▶ Passage shown
+++

Scenario setup

This module contains functions to set up pre-defined scenarios like a lid-driven cavity or channel flows. It is a good starting point if you are new to lbmpy. >>> from lbmpy.enums import Method >>> scenario = create_channel(domain_size=(20, 10), force=1e-5, … method=Method.SRT, relaxation_rate=1.9) >>> scenario.run(100)

All scenarios can be modified, for example you can create a simple channel first, then place an object in it:

>>> from lbmpy.boundaries import NoSlip
>>> from pystencils.slicing import make_slice
>>> flag = scenario.boundary_handling.set_boundary(NoSlip(), make_slice[0.3:0.4, 0.0:0.3])

Functions for scenario setup:

All of the following scenario creation functions take keyword arguments specifying which LBM method should be used and a optimization dictionary, defining performance related options. These parameters are documented at lbmpy.creationfunctions. The only mandatory keyword parameter is relaxation_rate, that defines the viscosity of the fluid (valid values being between 0 and 2).

+++

▶ Exercise description
According to the scenario setup text, which keyword parameter is mandatory for the scenario creation functions, and what range of values is valid for it?

+++

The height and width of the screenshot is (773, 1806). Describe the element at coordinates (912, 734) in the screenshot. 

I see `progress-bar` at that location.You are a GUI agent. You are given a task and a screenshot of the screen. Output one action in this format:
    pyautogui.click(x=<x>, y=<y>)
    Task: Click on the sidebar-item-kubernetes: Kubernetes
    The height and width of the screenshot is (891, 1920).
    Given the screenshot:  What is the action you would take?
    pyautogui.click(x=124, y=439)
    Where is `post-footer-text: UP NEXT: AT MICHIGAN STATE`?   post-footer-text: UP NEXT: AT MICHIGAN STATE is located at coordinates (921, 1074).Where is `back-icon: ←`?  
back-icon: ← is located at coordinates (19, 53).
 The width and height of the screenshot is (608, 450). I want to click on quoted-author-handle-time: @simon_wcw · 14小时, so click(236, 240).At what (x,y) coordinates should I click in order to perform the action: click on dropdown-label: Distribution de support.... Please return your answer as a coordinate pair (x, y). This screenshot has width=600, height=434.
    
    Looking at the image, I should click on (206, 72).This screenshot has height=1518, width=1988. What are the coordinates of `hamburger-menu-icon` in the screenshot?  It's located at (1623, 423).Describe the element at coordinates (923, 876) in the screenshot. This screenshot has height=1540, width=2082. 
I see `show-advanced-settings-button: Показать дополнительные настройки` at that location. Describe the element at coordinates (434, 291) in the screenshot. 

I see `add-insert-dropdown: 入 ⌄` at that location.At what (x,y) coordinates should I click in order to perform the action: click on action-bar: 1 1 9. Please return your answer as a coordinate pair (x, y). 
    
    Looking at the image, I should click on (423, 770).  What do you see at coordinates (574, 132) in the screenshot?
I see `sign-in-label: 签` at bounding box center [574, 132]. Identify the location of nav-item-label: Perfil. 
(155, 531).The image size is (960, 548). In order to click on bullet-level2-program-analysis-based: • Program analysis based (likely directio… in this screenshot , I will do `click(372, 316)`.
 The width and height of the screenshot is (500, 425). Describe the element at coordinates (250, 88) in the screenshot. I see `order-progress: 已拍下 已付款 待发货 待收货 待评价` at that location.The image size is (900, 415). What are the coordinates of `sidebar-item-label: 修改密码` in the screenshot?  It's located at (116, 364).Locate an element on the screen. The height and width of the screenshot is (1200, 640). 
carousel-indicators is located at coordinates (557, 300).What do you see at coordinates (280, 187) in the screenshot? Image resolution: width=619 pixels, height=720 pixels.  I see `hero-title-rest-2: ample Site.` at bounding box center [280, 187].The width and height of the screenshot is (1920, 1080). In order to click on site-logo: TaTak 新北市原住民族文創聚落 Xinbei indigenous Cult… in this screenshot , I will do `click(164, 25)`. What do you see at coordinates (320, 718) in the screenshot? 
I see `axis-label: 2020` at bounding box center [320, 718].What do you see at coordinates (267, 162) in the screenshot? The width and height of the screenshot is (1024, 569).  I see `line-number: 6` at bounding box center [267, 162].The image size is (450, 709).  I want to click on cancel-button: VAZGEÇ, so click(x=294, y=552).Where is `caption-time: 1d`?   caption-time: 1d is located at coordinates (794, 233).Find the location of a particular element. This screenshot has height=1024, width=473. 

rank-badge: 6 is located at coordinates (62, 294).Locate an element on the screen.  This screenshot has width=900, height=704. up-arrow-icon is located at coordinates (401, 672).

+++

▶ Answer to this exercise
The mandatory parameter is relaxation_rate, and its valid values are between 0 and 2.